Plutôt couler en beauté que flotter sans grâce : penser la société à travers la navigation

Corinne Morel Darleux mène tout au long de son essai "Plutôt couler en beauté que flotter sans grâce" une réflexion à propos de la société moderne et de son rapport au Vivant, au temps, à la consommation et à la montée de l'individualisme face au collectivisme, en puisant dans des références comme "La longue route" de Bernard Moitessier. Une invitation à contempler les navigations sous un autre oeil.

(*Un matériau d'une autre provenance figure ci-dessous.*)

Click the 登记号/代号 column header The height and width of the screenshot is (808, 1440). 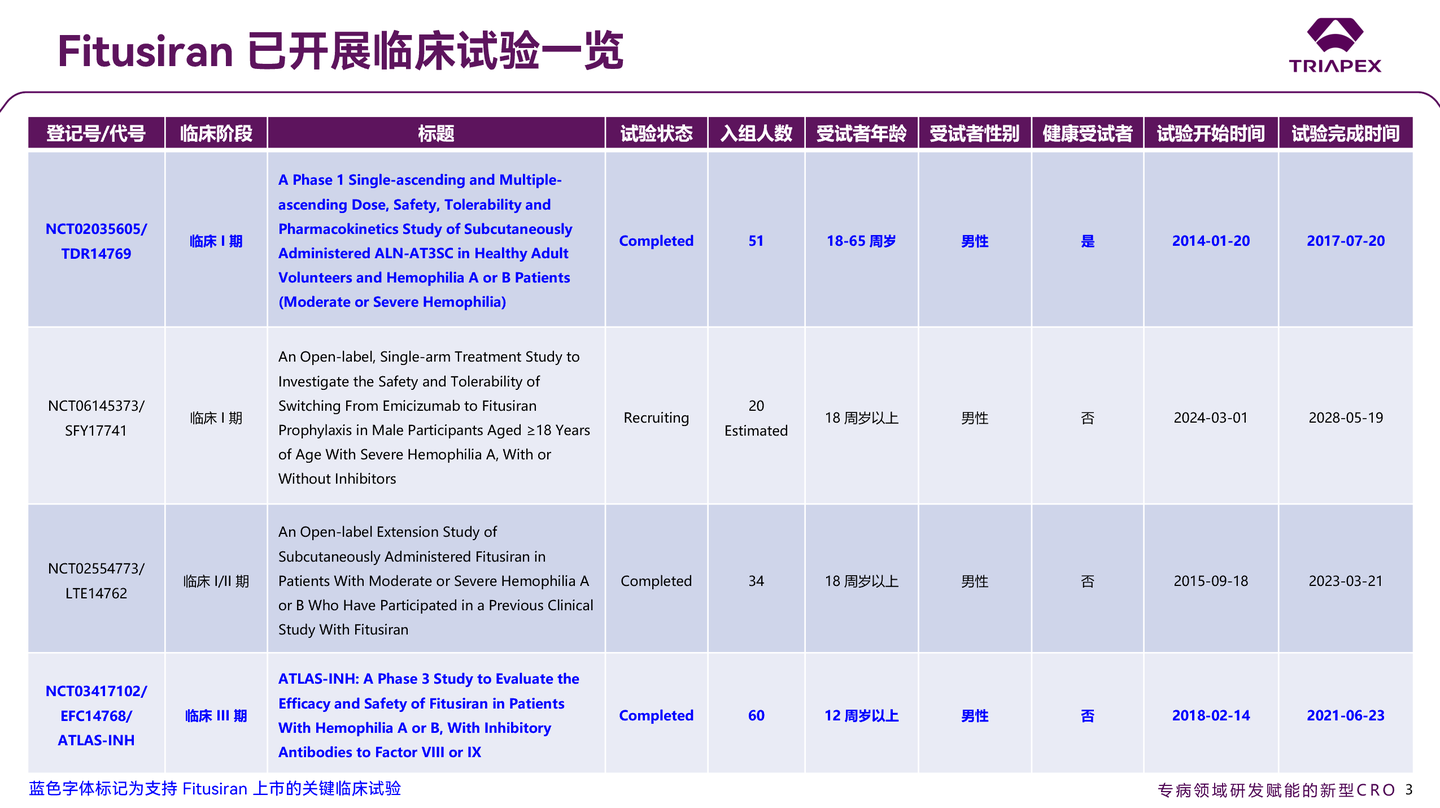(95, 132)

A travers divers ouvrages, nous nous penchons sur les apports de la navigation et de la vie en mer sur la philosophie. Dans ce premier volet, Corinne Morel Darleux et son essai "Plutôt couler en beauté que flotter sans grâce", nous amène à penser le vivant et la consommation.

Réfléchir au Vivant

L'essai invite à réfléchir au monde dans lequel nous vivons, de la déconnexion à la nature, au Vivant. Dans sa démarche philosophico-militante, elle avance que seul ne peut être bien défendu que "ce qu'on appris à aimer, appréhendé par l'esprit et intégré par les sens" et s'appuie sur des illustrations de marins. Pour elle, la définition que Bernard Moitessier réalise de la solitude en mer, représente "une participation à l'univers en entier", car le marin la définit comme suit dans la Longue Route : "On est à la fois un atome et un dieu en réalité". Et c'est cela qui est nécessaire pour reconnecter au vivant. En effet, selon l'autrice, pour pouvoir avoir cette conception de l'univers, il faut en avoir été "affecté". C'est cela qui permet de comprendre, de considérer, que l'on fait partie de quelque chose de plus grand, et donc de pouvoir interagir avec notre environnement différemment, avec une autre conscience, en quelque sorte.

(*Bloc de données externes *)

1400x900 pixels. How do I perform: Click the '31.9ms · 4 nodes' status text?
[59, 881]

Comme l'indique Corinne Morel, tous les carnets de bord qu'elle a consultés, reflètent "ces moments de communion, d'émerveillement face aux cycles naturels de la mer, au comportement de ses habitants, aux repères célestes qui guident et au sentiment de plénitude qui prend le petit bouchon flottant à se sentir faire partie d'un vaste géant". Suite à cela, elle indique comme cette connexion, cette relation au vivant est rendue impossible dans les villes, où le vivant est tout simplement absent, enfoui sous le béton, sous la hauteur des immeubles…

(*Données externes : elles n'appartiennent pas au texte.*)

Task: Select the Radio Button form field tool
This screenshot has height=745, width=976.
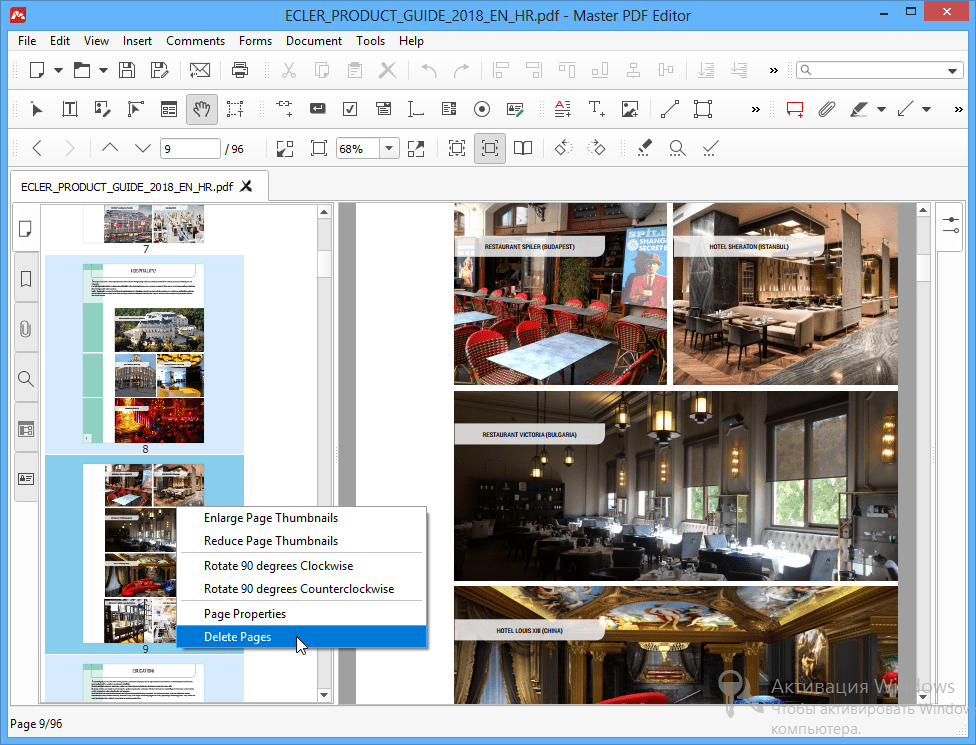Action: click(482, 109)
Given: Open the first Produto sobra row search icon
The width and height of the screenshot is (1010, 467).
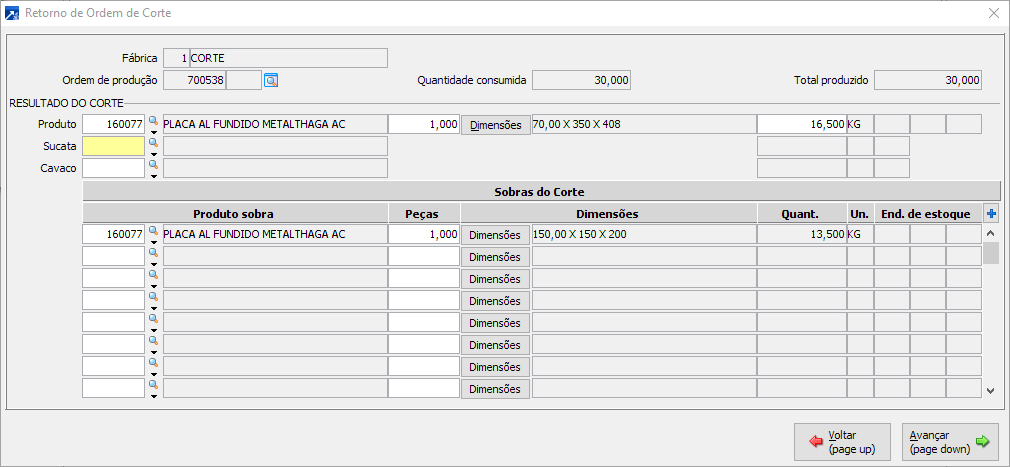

Quelle chance avons-nous navigatrices et navigateurs d'avoir cette porte qui s'ouvre sur l'univers lorsque nous prenons la mer !

Réfléchir à la société moderne, le monstre, comme s'y réfère Moitessier

Dans son ouvrage, l'autrice souligne particulièrement la décision du navigateur d'abandonner le Golden Globe Challenge et de continuer son chemin. Comme l'indique l'autrice, pour lui "abandonner aurait été renoncer à sa voix intérieure et continuer la course".

L'abandon abordé depuis cette perspective, la porte à réaliser toute une réflexion sur la réussite et le refus de parvenir, le temps, la consommation et ce que ces éléments représentent dans notre monde moderne, qualifié de Monstre par Moitessier. Le refus de parvenir permet, selon l'autrice, de "dépasser le statut de payeur-consommateur auquel est réduit l'individu et qui détermine son statut social à l'aune de ses possessions". C'est, pourrait-on dire, cette connexion à l'univers qui permet, d'une certaine manière de prendre ses distances par rapport aux injonctions consommatrices, de s'approprier ce refus à parvenir. En mer, les sensibilités, les besoins se situent en d'autres endroits. Tout prend une autre dimension. Une autre dimension du vivant, de nous en tant qu'être vivant, s'ouvre à nous. En ce sens, il amène les personnes éprises par la mer, mais aussi quiconque réfléchissant à la notion de liberté à s'arrêter à penser. Elle affirme "Le refus de parvenir ne peut être réduit au critère matériel. Il relève avant tout de la capacité à exercer une intention propre, à effectuer des choix en conscience."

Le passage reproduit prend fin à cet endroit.